The Obama Campaign, at it’s best, has not been about Obama.

It’s been about a mass movement, a coming together of long time
activists and newcomers, who have dared to restore hope to politics, to dream that
there is a place in the arena of politics for the good. That’s what makes

the character assassination and subsequent resignation of Mazen Asbahi from the
Obama Campaign so hard to take, so bitter.  The lamentation has been heard
from many of the leading voices in both the Muslim and the Arab community. (See
here and here and here.) As it had been reported on
this blog
, Asbahi had been appointed by the Obama
campaign as the designated contact with both the Arab and the Muslim
populations, two distinct yet overlapping communities who have bore the brunt
of post-9/11 xenophobia. It was a long-overdue yet important step to mirror
earlier connections and indeed commitments from the Obama campaign to Jewish,
Catholic, and evangelical communities.

Yet almost as soon as this began, it was over. Asbahi was
forced to resign not due to anything he had done, not due to anything he had
said, but because of an immediate and deliberate attack on him started by
rightwing bloggers and picked up by the Wall Street Journal. At the center
of their charge, this accusation: for a period of about two weeks Asbahi
served on the board of a charity, Allied Assets Advisors Fund, that also
featured an imam of a Chicago mosque who was connected to someone who may have
been connected to someone who might have possibly been connected to… 
you get the picture. 
The
legal cases implicated in the above ended in a mistrial.
 Yet apparently we are no longer in the realm of
innocent until proven guilty. We’re no longer in the realm of fact, certainty,
or law. It is the absurdity of playing
the “Kevin
Bacon” game
with the wellbeing and
representation of persecuted communities like Arab-Americans and Muslim
Americans.

Any political campaign that would want to find a legitimate
community contact person would want to find someone like Asbahi, someone who is
rooted in a community, and is well-connected. And by the logic of the
“Six Degrees” game made famous through the actor Kevin Bacon, yes,
every Muslim can be tied to another Muslim who can be tied to another Muslim
who can be tied to… someone found not guilty of a crime.  By that logic,
can we also implicate
Karen
Hughes, who spoke before ISNA?
 How about Condi
Rice who met with ISNA leadership?
 And how
about John McCain’s connections to John Hagee, of the maniacal “Christians
United for Israel”,
with its support of right-wing Jewish settlers? Or to Rod Parsley,
who
talks about eradicating Islam?
 It is not
hard to play Kevin Bacon, and end up with not suspected evil, but actual
evil. Is this how we want to live?

The goal of the campaigns against Muslims and Arab-Americans is
much more sinister. It is no less than the disenfranchisement and
marginalization of Muslims and Arab-Americans from the political
arena. The blog that led the charge against Asbahi also identifies
other
potentially “Islamist” organizations:

  • The
    Islamic Society of North America (ISNA)
  • The
    Council on American Islamic Relations (CAIR)
  • The
    Muslim Public Affairs Council (MPAC)
  • The
    Muslim Student Association (MSA)
  • The
    International Institute of Islamic Thought (IIIT)

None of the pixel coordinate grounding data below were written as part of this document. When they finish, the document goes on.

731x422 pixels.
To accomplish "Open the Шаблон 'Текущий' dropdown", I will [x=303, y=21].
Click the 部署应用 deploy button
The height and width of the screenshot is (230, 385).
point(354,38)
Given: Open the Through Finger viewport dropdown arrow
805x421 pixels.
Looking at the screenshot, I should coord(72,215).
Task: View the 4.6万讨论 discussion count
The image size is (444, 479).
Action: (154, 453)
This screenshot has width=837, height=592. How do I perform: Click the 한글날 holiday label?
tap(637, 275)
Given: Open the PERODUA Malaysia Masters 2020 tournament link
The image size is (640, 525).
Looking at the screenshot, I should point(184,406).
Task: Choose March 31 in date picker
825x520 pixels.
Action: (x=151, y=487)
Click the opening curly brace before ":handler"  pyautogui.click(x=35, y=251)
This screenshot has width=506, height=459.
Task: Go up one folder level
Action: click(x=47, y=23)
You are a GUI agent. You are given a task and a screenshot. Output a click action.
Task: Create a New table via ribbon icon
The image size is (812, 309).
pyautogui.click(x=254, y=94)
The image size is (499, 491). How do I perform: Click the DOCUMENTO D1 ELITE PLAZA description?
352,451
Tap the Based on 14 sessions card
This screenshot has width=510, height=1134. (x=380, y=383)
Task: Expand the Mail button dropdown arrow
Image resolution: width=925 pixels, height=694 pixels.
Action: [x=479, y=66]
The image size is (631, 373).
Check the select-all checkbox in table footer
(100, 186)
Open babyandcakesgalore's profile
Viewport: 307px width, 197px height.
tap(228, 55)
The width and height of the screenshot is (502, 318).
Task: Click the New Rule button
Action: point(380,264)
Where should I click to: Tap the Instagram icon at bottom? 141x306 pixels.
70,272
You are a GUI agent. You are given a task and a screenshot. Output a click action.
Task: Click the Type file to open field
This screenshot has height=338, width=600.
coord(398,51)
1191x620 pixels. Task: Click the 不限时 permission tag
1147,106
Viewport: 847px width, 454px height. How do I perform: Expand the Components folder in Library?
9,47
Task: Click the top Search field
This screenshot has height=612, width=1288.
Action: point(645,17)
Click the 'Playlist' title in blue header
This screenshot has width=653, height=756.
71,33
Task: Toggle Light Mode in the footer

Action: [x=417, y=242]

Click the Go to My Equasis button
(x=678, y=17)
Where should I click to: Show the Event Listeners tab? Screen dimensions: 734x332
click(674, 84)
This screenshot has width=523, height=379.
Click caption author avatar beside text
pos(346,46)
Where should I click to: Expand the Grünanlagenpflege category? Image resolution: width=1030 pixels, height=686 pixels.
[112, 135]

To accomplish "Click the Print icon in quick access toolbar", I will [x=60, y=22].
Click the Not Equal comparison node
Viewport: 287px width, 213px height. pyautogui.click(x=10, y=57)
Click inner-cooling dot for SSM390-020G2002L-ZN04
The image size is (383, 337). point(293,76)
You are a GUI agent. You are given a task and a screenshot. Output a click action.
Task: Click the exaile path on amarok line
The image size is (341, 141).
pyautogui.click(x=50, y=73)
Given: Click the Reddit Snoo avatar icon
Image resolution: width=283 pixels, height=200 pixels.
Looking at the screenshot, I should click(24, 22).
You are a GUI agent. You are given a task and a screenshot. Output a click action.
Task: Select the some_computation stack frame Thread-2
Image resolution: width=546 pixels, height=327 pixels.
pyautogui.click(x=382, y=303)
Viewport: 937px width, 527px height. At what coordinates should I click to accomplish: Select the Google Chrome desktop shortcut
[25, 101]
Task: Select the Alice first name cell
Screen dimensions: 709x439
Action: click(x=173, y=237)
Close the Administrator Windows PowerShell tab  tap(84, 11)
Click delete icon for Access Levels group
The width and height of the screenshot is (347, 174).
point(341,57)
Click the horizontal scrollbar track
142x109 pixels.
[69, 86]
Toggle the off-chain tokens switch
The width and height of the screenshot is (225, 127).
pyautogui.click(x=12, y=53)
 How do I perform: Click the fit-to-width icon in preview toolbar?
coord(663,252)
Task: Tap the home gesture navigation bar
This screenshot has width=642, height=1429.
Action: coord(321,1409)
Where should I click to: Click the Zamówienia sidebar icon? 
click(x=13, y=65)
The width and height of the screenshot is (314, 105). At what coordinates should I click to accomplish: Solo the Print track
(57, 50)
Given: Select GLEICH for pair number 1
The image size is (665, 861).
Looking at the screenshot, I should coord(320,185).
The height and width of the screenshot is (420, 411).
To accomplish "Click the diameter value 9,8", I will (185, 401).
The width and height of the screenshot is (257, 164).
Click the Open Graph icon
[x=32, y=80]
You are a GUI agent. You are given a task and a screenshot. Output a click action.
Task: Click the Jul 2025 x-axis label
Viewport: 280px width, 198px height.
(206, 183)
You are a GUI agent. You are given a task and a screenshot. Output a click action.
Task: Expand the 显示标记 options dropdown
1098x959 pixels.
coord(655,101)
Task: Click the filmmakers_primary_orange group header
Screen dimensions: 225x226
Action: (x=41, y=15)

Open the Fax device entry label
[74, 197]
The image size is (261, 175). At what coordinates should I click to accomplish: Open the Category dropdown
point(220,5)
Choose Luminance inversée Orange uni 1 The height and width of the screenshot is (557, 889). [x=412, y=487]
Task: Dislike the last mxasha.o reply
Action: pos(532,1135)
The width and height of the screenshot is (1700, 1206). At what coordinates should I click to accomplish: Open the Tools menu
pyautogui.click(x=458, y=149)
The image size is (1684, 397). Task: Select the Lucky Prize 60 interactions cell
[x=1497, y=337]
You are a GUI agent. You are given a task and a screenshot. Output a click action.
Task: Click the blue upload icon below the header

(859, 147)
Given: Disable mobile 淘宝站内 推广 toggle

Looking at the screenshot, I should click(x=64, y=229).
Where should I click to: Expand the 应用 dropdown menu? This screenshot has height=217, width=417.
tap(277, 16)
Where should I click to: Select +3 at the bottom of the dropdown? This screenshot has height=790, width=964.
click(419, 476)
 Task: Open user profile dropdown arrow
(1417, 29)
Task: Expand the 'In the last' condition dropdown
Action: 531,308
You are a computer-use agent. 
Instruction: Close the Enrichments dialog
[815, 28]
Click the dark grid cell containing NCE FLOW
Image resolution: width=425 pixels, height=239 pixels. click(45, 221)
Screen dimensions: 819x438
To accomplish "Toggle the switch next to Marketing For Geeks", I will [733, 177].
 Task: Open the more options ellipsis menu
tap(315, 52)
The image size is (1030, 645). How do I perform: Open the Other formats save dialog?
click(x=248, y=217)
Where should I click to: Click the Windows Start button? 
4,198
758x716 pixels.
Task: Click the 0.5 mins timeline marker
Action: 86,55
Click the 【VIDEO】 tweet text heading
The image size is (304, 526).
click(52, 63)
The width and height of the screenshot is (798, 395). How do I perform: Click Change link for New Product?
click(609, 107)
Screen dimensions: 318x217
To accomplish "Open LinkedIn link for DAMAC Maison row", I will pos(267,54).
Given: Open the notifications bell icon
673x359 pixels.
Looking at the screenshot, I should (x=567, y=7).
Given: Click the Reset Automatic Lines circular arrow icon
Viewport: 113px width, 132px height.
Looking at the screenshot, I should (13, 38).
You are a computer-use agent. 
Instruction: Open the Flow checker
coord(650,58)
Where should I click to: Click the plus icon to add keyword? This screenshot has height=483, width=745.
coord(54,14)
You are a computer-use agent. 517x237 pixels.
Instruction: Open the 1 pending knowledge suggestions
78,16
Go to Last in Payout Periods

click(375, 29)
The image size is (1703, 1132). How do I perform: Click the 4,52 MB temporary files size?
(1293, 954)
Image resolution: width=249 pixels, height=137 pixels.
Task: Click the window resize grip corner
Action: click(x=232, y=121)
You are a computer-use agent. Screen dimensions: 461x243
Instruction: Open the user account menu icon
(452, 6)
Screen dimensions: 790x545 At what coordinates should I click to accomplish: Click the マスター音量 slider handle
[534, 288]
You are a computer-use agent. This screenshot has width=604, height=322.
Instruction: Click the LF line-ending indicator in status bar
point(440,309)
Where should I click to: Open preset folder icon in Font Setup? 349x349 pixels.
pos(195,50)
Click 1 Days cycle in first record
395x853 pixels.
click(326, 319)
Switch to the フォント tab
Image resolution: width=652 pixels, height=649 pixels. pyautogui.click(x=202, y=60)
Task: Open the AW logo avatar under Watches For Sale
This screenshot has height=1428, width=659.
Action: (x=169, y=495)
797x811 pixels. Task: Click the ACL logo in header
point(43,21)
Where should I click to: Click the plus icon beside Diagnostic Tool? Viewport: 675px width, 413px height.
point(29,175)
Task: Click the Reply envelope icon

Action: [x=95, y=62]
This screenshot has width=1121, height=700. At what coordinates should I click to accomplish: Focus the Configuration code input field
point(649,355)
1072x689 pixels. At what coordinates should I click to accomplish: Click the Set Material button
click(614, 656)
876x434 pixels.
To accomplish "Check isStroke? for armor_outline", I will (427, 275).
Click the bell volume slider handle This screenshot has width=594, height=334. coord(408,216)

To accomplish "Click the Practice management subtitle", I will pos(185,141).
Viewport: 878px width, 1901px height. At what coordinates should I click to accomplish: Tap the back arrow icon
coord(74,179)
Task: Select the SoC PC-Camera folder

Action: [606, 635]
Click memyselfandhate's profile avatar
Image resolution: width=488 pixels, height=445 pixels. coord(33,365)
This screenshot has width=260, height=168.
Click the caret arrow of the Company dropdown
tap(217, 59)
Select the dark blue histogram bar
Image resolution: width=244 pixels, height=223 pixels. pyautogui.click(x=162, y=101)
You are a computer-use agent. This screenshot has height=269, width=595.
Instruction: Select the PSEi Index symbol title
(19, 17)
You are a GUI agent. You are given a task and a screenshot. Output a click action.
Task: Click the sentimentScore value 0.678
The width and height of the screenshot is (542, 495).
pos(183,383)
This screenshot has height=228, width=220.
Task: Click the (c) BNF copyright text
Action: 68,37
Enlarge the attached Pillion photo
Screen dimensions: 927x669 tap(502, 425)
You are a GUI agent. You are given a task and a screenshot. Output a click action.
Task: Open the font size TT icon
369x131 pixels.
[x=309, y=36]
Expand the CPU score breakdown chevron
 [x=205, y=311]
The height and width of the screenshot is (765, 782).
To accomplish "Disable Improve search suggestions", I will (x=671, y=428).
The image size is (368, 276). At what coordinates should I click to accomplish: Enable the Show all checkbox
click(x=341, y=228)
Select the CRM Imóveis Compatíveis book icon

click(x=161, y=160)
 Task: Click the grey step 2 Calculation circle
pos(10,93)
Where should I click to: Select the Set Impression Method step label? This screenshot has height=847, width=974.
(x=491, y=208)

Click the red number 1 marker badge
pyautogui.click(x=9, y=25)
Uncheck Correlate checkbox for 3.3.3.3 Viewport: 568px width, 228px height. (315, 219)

In other words, every single significant group representing
Muslims in America. All
are suspect, based on this paranoid criteria. 

The right-wing bloggers that targeted Asbahi also insinuated that
since he had served in a leadership position in the Muslim Students
Association, somehow he was a secret Salafi-Wahhabi. This is part of the
problem of our age, where it is sufficient to repeat two words in the same
sentence in lieu of proving a link. Had they actually studied Asbahi’s
faith, words, and deeds, they would have seen him a part of the subtle and
beautiful community of the
Nawawi Foundation,
one of the leading lights of the American Muslim community. Yet we have
seen how simply putting Iraq
and 9/11 in the same sentence is sufficient to persuade significant portions of
the American public. And now we have another casualty in this game of
insinuation.

The real casualty is that these types of episodes are precisely
what the Muslim-haters like Daniel Pipes count on, with their public and stated
agenda of fighting against the participation of Muslims in civic life, a goal
of engagement that Muslims like all other citizens re entitled to. This is
their stated goal, after all: 
“[The]
increased stature, and affluence, and enfranchisement of American
Muslims…will present true dangers to American Jews.”
 The goal is to make sure that other Muslim activists,
leaders, public intellectuals, and citizens retreat from the public space into
a self-exile.   

We refuse to be part of this campaign of fear-mongering. To
the right-wing bloggers and their emissaries of hate, we have to respond by

saying that we will meet your hate with soul force, your ignorance with a will
to educate, and your xenophobia with  a capacity to love.   And
yet we cannot do it alone.   Here the Arab-American and
Muslim-American community is in need of help, of alliance, of networking with
others committed to the dignity of all, to make sure that there are no more
innocents thrown under the bus.  And yes, even the most ardent supporters
of Obama need to hold the Obama campaign responsible and ask that we go not
gently into this abyss of fear-mongering.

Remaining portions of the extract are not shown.